Can Meditation Help with Migraines?
December 28, 2017
When you hear the word “meditation” you might imagine a yogi on a mat, eyes closed, with a babbling brook soundtrack playing in the background. While this type of meditation does exist, this doesn’t have to be the picture that comes to mind.
More and more non-yogis are being drawn to this practice as a way to improve their health – and studies are starting to stack up in support.
People are turning to meditation as a way to treat problem areas like anxiety, depression, and even as a way to combat migraine pain.
It might seem far-fetched, but there could be something to this method. One study in particular showed that migraine sufferers who practiced meditation for 30 minutes a day had less migraines than the control group. On top of that, the duration of their migraines was an average of 3 hours shorter than the control group (Oaklander, 2014).
According to the American Migraine Foundation, brain wave and imaging studies have shown how mindfulness practice can actually modify brain structure and activity. This could include “promoting thickening of cell-containing layers of the brain, and modifying activity in a positive way in certain brain regions” (Mindfulness Meditation for Migraine, 2016).
Another great aspect to practicing meditation is the fact that it can be done at home, on your own time, free of charge.
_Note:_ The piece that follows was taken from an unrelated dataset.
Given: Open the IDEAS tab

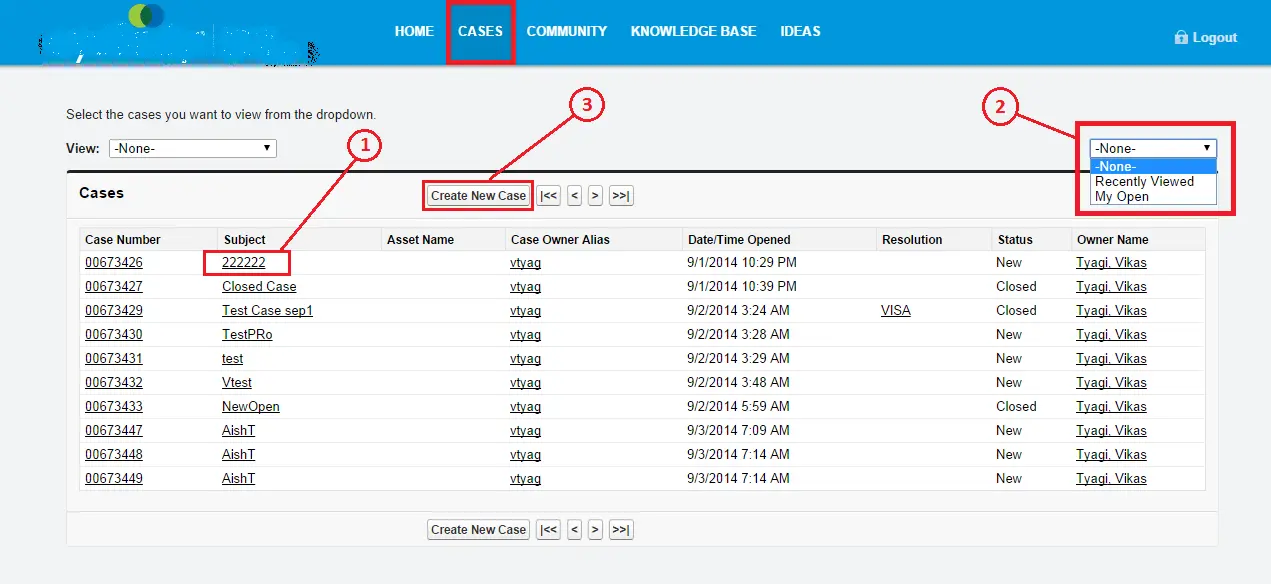Looking at the screenshot, I should tap(800, 30).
It might seem overwhelming to start if you’ve never tried meditating before, but it’s easy once you know what to do. Here are a few tips to get you started along with a quick meditation exercise to try.
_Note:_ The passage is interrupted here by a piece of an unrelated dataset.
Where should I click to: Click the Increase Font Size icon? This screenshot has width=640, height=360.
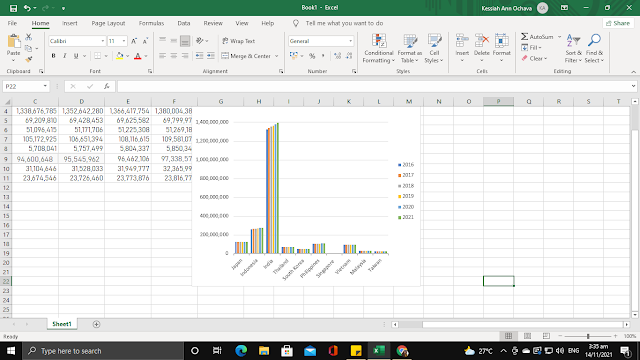134,41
Start by sitting on a comfortable chair in a quiet room with the lights dimmed. (You may find it enjoyable to add quiet, gentle music with no lyrics.)
Close your eyes. Try to clear your mind and push away extraneous thoughts. Whenever a stray thought comes to mind during the course of your meditating, just push it gently aside.
Remember to focus on your breathing. Before you begin each step below, take a deep breath in lasting three seconds. As you complete each step, exhale for three seconds. These deep breaths should come from your diaphragm, causing your stomach to rise and fall with each breath.
Start with one big, deep breath in and out.
Focus your attention on your toes and imagine a tingling sensation there. Relax your toes.
Focus your attention on your calves. Relax your calves.
Focus your attention on your thighs. Relax your thighs.
Focus your attention on your abdomen. Relax your abdomen.
Focus your attention on your shoulders. Relax your shoulders.
Focus your attention on your neck. Relax your neck.
Focus your attention on your chin. Relax your chin.
Focus your attention on your cheeks. Relax your cheeks.
Focus your attention on the spot right between your eyebrows. Relax your eyebrows
Allow yourself to notice any thoughts, feelings or sensations that come to mind.Don’t analyze them, just note them. You’re simply paying attention, not thinking of them as good or bad or trying to think more deeply about them. Do this for five minutes.
Focus your attention on your toes. Imagine a tingling sensation there. Relax your toes.
Continue focusing on the parts of your body until you reach the spot between your eyebrows. Once you do, you may either start at your toes again or open your eyes and end your session.